Cristo amó a la Iglesia, y se entregó a sí mismo por ella (Efesios 5:25)
“El rastro del hombre en la doncella” (Proverbios 30:19) es maravilloso; ¡cuánto más el del Esposo celestial hacia aquella a quien adquirió como esposa! Su principio aun sobrepasa nuestro entendimiento. ¿Qué vio el Señor en aquellos a quienes ha escogido? Pues ellos estaban “muertos en sus delitos y pecados” (Efesios 2:1). Ya sea que lo entendamos o no, para adquirir una esposa cargada de semejante pasado, ¡se entregó a sí mismo, yendo hasta la muerte en la cruz! Así como Eva fue formada de la costilla de Adán dormido, así también la esposa celestial halla su origen en la muerte y resurrección de Cristo, su Esposo (Génesis 2:21-24). Él dio a sus redimidos la vida (Juan 10:10), la belleza (son hechos “aceptos en el Amado”, Efesios 1:6), la riqueza (2 Corintios 8:9). Él es su sabiduría, su justificación, su santificación y su redención. La esposa, respecto de todo lo que es y de lo que posee, se gloría en el Señor (1 Corintios 1:30-31). La cruz y el sepulcro son el punto de partida de las relaciones del Esposo con su esposa. Atestiguan su amor, un amor eterno e inmutable que sobrepasa todo lo imaginable.
“Para santificarla” (Efesios 5:26)
¿Cómo este Esposo podría olvidar a su esposa a quien ve recorriendo aún este peligroso mundo, hasta el día feliz de su regreso? ¡Imposible! ¡En su amor sin igual, está pensando constantemente en ella! Desde su santuario, le proporciona toda la ayuda necesaria para permanecer pura y santa en medio de las numerosas tentaciones y pruebas. Desea que ya en la tierra esté en armonía práctica con Él, y que le corresponda. Para lograr este objetivo, no cesa de hacerla pasar por “el lavamiento del agua por la palabra”. “La sustenta y la cuida” (Efesios 5:26, 29).
¿Qué espera el Esposo de su esposa? Que lo ame y que viva para él. “El que tiene mis mandamientos, y los guarda, ése es el que me ama” (Juan 14:21). La esposa ha de estarle sujeta en todo (Efesios 5:24).

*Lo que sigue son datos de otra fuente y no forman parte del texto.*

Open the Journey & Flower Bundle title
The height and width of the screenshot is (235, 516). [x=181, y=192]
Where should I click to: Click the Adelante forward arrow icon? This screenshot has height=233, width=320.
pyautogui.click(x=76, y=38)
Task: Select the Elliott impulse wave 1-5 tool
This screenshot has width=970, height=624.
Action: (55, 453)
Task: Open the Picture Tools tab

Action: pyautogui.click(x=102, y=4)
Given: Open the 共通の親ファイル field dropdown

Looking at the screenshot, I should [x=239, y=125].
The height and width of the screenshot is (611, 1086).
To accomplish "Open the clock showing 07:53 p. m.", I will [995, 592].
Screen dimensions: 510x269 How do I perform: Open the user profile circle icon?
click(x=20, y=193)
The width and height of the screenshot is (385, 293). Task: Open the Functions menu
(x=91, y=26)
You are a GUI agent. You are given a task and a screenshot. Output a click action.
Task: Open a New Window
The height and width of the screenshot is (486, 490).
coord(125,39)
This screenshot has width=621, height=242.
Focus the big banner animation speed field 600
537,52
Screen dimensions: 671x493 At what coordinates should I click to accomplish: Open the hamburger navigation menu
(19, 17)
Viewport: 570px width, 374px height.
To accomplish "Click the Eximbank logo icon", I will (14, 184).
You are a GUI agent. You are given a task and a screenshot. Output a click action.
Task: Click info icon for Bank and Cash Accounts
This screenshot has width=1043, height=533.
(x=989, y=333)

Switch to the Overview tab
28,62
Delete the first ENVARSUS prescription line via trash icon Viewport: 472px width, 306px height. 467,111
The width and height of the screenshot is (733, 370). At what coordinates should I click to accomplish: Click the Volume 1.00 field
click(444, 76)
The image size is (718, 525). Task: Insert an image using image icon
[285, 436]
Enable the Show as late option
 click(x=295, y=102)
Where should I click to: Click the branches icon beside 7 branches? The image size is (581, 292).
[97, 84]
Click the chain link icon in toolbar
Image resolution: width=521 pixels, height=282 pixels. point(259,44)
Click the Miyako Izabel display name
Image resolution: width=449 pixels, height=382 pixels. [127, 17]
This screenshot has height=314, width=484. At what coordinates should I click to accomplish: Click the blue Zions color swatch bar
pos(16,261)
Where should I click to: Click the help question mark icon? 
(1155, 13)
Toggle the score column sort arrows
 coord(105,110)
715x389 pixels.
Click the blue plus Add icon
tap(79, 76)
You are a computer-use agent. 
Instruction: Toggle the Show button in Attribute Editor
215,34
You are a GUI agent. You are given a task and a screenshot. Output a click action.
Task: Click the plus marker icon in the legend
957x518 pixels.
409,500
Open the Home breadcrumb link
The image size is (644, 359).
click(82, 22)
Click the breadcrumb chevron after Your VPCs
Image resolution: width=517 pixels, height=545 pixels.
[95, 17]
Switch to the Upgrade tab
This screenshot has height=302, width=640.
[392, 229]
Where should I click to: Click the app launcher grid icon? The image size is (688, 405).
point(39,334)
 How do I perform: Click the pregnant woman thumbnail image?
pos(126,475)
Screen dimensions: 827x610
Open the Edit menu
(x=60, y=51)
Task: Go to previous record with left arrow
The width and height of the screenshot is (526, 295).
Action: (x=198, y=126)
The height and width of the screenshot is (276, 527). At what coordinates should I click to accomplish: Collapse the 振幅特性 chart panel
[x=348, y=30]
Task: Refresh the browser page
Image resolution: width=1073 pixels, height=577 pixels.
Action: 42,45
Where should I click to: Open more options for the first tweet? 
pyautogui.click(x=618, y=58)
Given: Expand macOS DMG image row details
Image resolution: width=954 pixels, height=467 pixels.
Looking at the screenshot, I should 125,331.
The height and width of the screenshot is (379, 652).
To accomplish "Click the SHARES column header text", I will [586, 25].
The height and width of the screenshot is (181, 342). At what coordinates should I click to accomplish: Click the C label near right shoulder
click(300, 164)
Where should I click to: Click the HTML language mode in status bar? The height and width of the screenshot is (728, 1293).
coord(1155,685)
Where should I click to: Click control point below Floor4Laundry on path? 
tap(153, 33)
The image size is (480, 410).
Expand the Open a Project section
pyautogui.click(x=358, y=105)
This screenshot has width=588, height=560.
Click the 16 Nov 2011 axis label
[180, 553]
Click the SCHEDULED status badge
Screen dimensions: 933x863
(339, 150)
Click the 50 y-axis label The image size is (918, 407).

¡Que todos aquellos que forman parte de su esposa puedan responder a esta espera y escuchar atentamente las enseñanzas del Espíritu Santo! Éste quiere revelarnos, por medio de la Palabra de Dios, a la persona del Esposo. ¡Cuánto debería entonces crecer en nosotros el deseo de verlo!
“A fin de presentársela a sí mismo, una iglesia gloriosa” (Efesios 5:27)
Los novios se regocijan al casarse, vivir su relación conyugal y estar en su hogar. Así es cómo la esperanza de la unión completa con el Esposo celestial, al igual que la perspectiva de estar siempre a su lado y de compartir su gloria, sostiene la marcha de la esposa. ¿Y el Esposo? Le dice: “Vengo pronto”. Por medio de este llamamiento, no se limita a reanimar nuestra esperanza, sino que expresa su ardiente deseo. El hecho de esperar a su esposa requiere “paciencia” (Apocalipsis 3:10-11). Cuando haya llegado la hora, vendrá él mismo, en el gozoso impulso descrito en el Cantar de los Cantares 2:8-12 (según una imagen que se refiere propiamente a Israel).
Entonces se presentará a la Iglesia a sí mismo, gloriosa. No tendrá mancha ni arruga, sino que será “santa y sin mancha”, radiante con perfecta belleza. Ella lo verá y será semejante a Él (1 Juan 3:2-3).
Mientras en la tierra las pruebas tendrán su fin, en el cielo tendrán lugar las bodas del Cordero (Apocalipsis 19:6-10). Luego vendrá con su esposa para juzgar a los vivientes aquí abajo, y reinar con ella en la tierra (Apocalipsis 19:11-20:6). Según otra imagen, ella será la metrópoli celestial del reino milenario, así como Jerusalén será la metrópoli terrestre (Apocalipsis 21:9-27). Después se establecen el estado eterno, los nuevos cielos y la nueva tierra. Otra vez la Iglesia bajará del cielo como la santa ciudad, “dispuesta como una esposa ataviada para su marido”, y será “el tabernáculo de Dios con los hombres, y él morará con ellos” (Apocalipsis 21:1-8).
¡Qué glorioso llamamiento celestial! ¡Ciertamente la Iglesia no ha sido dejada aquí abajo para mejorar el mundo!